SEATTLE — Next month, it could be easier to get a COVID-19 vaccine for those eligible.
State health leaders said in a press conference Thursday that more vaccines are on their way to our state, increasing the supply significantly by mid-March.
This week the state was allocated 260,000 doses. Next week we’re expected to get 280,000 doses, for an increase of 20,000.
Next month looks better. By mid-March, the state is predicting upwards of 310,000 doses a week.
“Supply is increasing, it’s really encouraging,” said, Dan Laster, Director of Washington’s COVID-19 Vaccine Action Command and Coordination System (VACCS).
The expected numbers for March don't account for Johnson & Johnson’s single-dose vaccine which could receive emergency use authorization from the Food and Drug Administration on Friday or soon after.
“We did get our first allocation number for this vaccine from CDC today and if it gets EUA approval, Washington will be allocated 60,900 of the Johnson & Johnson vaccine next week,” said Michele Roberts, Acting Assistant Secretary of Health.
And Washington is ready for a boost in doses.
Part of the plan for increased doses means adding more lanes to DOH’s mass vaccination sites.
“Adding a third lane increases throughput by over 30%. Right now, we don’t have the capacity in terms of supply but as our supply increases, we will be able to, in a much more efficient way, get people vaccinated,” Laster said.
It's good news after weather delays held up 90% of Washington’s COVID-19 vaccine supply last week.
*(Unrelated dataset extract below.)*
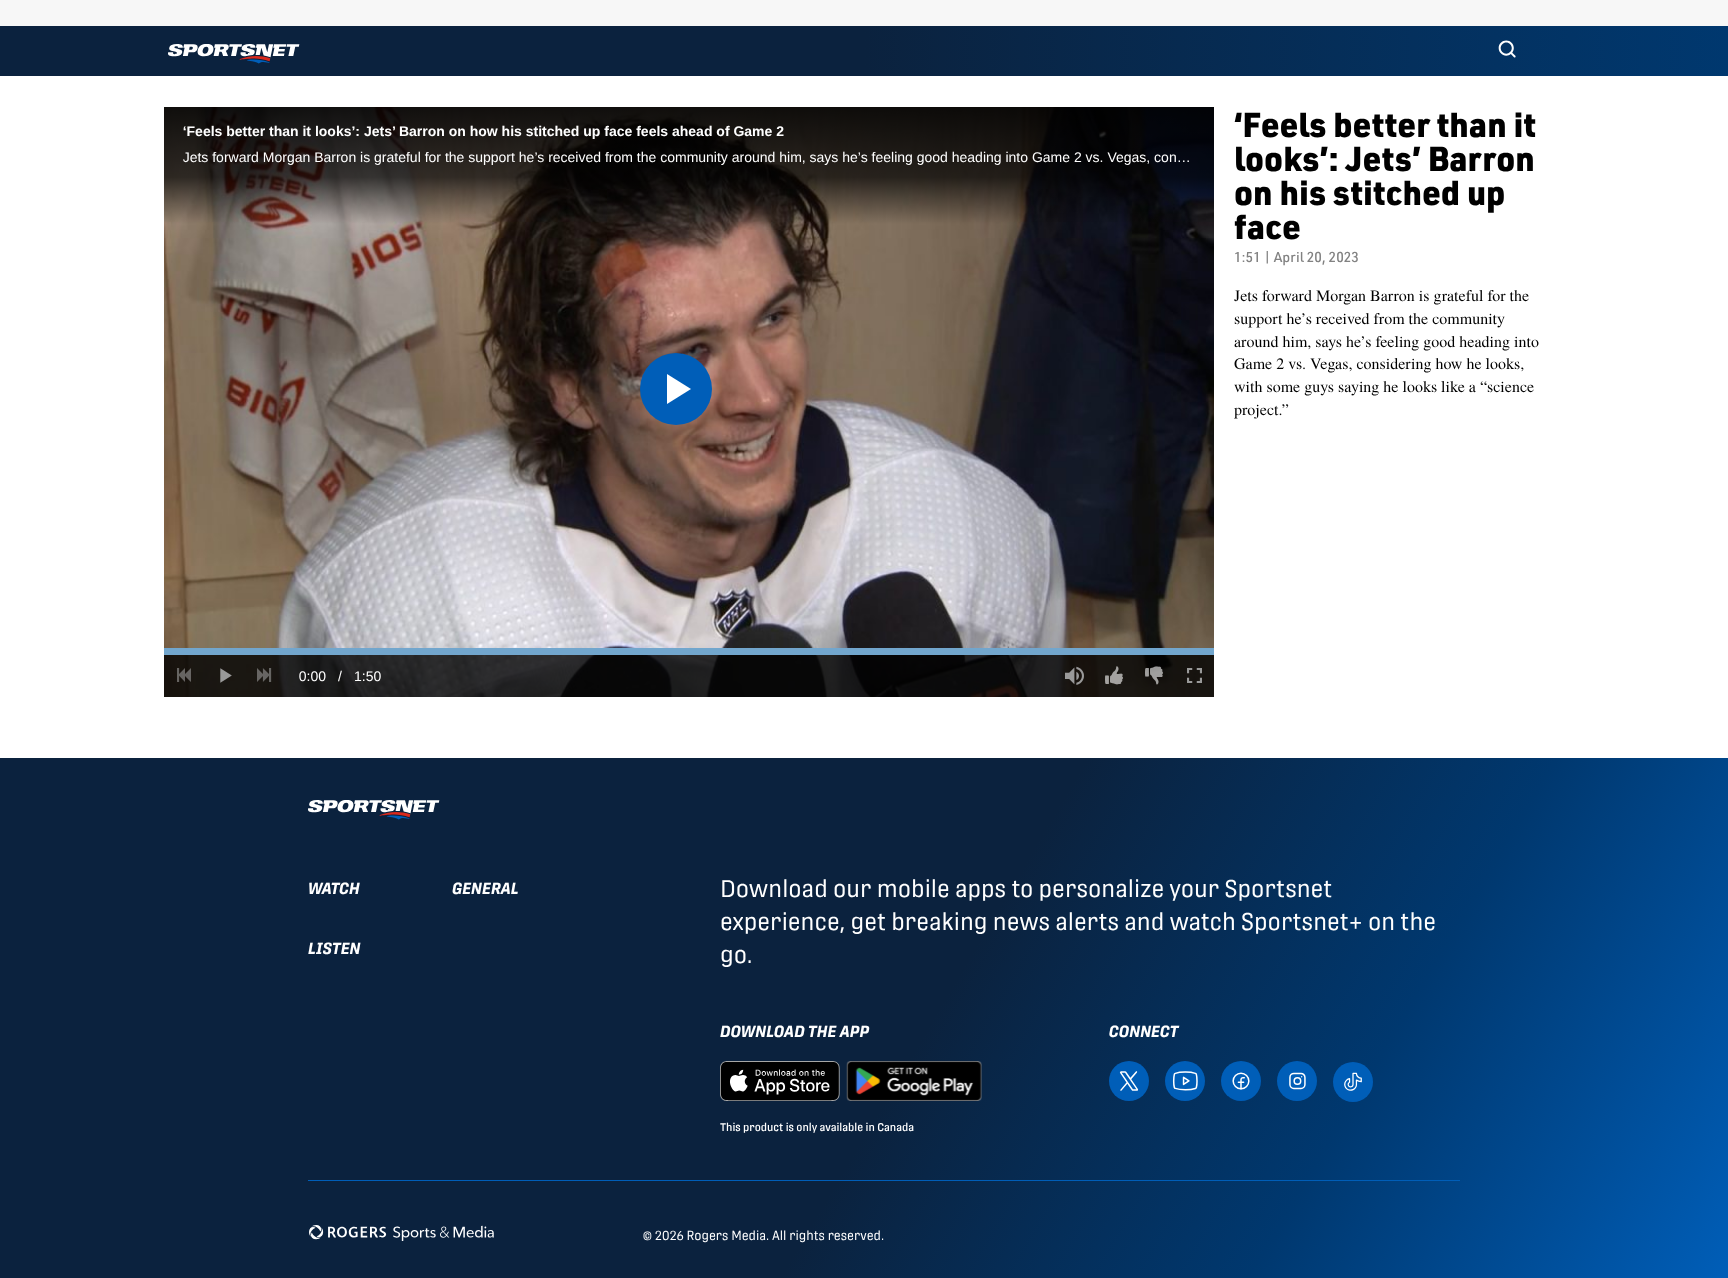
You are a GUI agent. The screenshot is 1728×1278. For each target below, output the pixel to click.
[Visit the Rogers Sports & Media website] (401, 1231)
We’re now catching up, state officials said.
“Almost all orders for the past two weeks have shipped and this week, we’re making up for lost time,” Roberts said.
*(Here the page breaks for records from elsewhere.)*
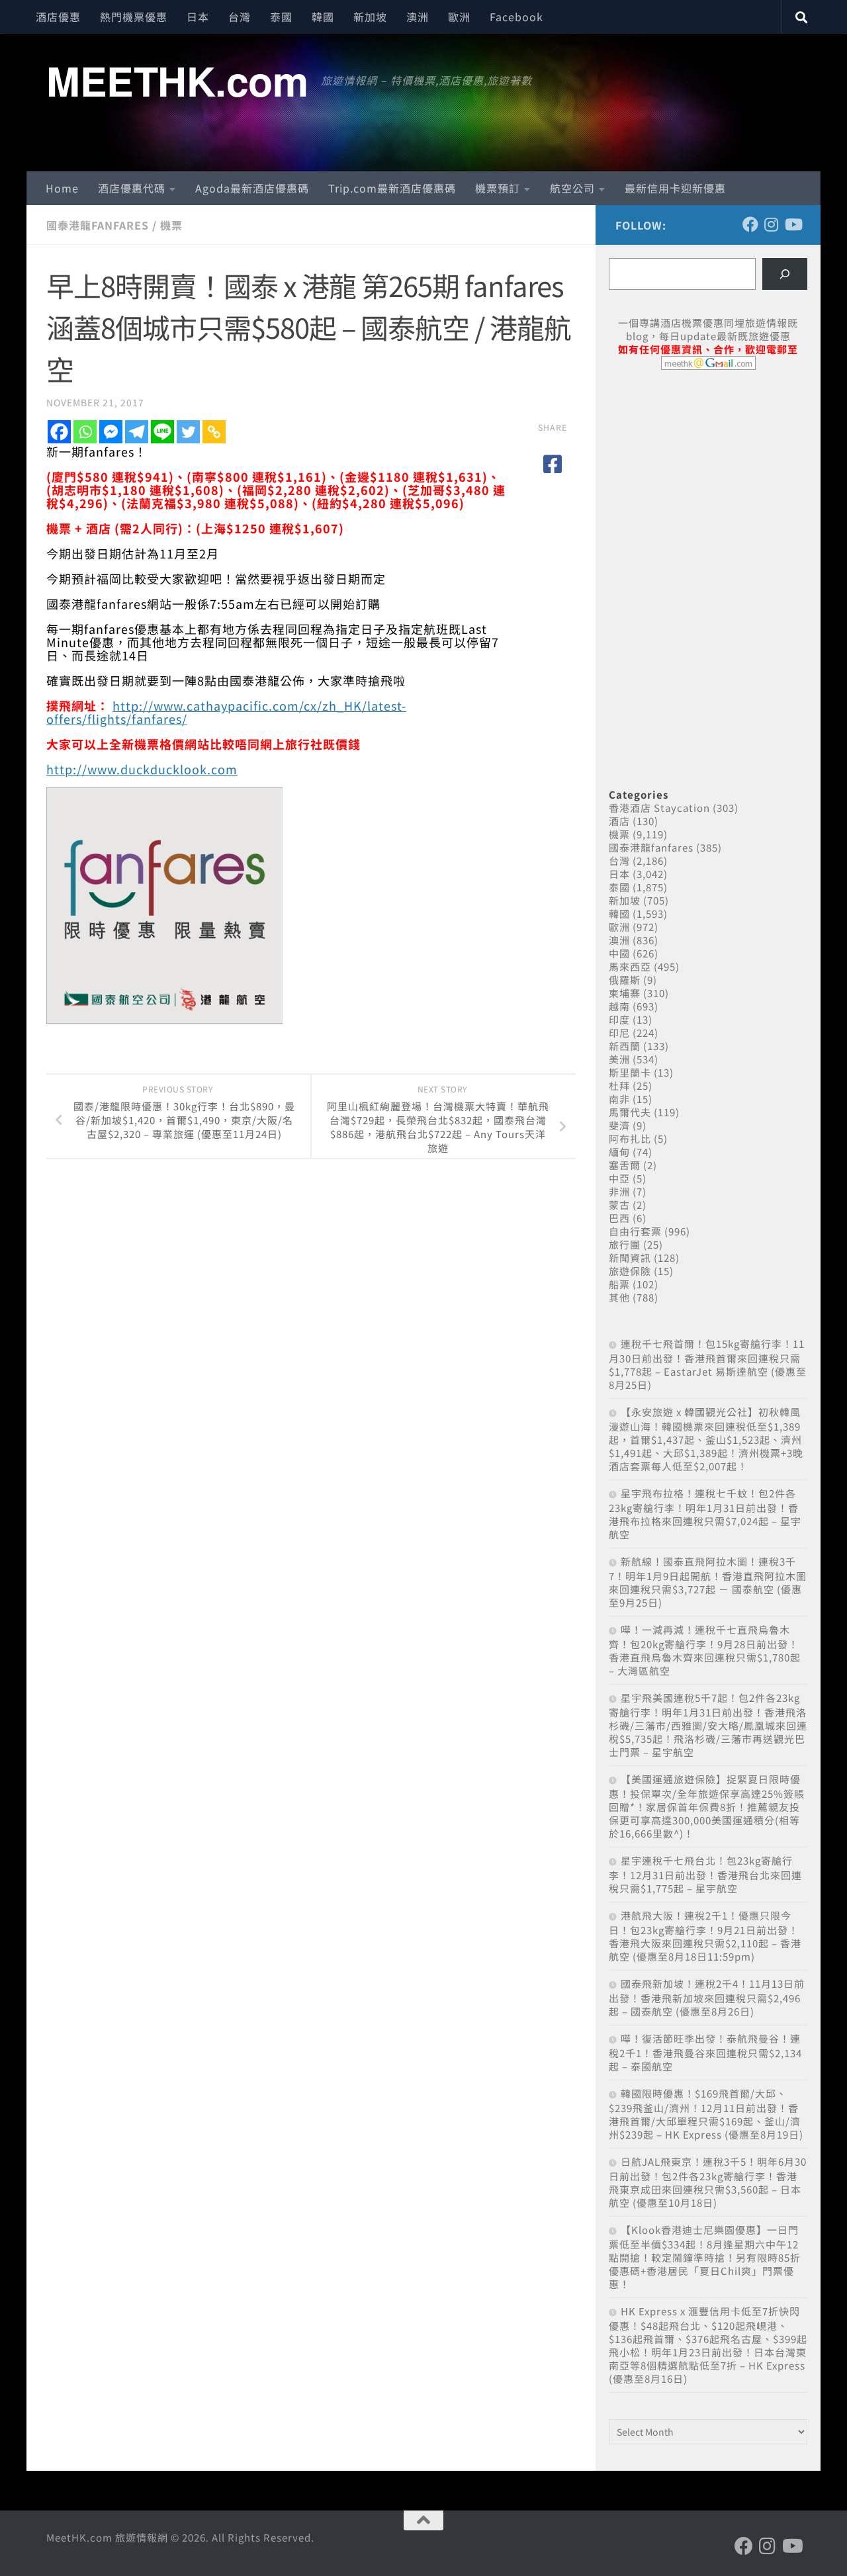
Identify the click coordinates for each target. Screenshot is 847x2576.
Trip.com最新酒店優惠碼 (392, 188)
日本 (198, 16)
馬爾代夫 (630, 1112)
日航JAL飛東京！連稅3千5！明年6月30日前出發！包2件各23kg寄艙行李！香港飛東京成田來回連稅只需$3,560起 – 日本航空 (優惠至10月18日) (708, 2181)
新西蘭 (625, 1046)
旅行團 (625, 1244)
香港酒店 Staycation (659, 808)
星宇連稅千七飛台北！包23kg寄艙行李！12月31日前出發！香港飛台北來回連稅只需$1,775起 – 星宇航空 (705, 1874)
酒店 (619, 821)
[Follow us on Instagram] (772, 224)
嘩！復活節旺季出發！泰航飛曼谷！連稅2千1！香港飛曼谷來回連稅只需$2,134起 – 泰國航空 (705, 2052)
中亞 (619, 1178)
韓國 (323, 16)
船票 (619, 1284)
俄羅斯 (625, 980)
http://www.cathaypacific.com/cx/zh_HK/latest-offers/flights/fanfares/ (226, 712)
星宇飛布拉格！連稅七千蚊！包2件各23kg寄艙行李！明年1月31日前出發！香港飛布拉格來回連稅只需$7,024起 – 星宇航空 (705, 1513)
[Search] (784, 274)
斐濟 (619, 1125)
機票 (171, 225)
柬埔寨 (625, 993)
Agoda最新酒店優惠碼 (252, 188)
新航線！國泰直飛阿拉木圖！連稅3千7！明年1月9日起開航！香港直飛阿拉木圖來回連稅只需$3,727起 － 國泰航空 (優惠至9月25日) (708, 1581)
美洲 (619, 1059)
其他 (619, 1297)
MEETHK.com (177, 80)
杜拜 (619, 1085)
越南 (619, 1006)
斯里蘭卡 (630, 1072)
In a single day this week, the Department of Health’s mass vaccination sites gave over 5,000 doses, breaking a record and leveling the playing field for the shipment expected next week.
New federal guidelines for the Pfizer vaccine are also helping bolster supplies.
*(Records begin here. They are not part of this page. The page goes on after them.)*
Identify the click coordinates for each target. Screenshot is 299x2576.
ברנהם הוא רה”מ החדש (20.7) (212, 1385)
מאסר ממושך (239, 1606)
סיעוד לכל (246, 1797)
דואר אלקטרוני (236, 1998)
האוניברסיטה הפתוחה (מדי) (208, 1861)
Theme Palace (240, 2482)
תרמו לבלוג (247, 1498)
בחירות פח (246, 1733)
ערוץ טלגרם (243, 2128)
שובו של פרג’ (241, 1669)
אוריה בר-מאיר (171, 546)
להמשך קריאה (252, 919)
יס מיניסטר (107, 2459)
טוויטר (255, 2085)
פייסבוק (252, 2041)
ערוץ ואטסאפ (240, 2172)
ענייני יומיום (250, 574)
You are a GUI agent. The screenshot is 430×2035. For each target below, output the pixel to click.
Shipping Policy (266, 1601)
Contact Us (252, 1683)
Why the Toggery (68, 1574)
“Part of what’s increasing is actually additional vaccine vials, but also part of the increase in out allocation is the fact that now, for the most part, you’re almost always able to get a sixth dose out of the Pfizer vials and that’s how CDC is counting that vial now, as six dose vial of vaccine not a five dose vial,” said Roberts. “This change is subtle, but the extra dose adds up and gives an opportunity to administer more vaccine, which is our goal.”
The state is working with the federal government to get a steady supply of those specialized syringes.
The FDA also issued new guidance on the Pfizer vaccine, which means that providers no longer need to have specialized deep freezers to store the vaccine, making that vaccine unavailable in some parts of the state.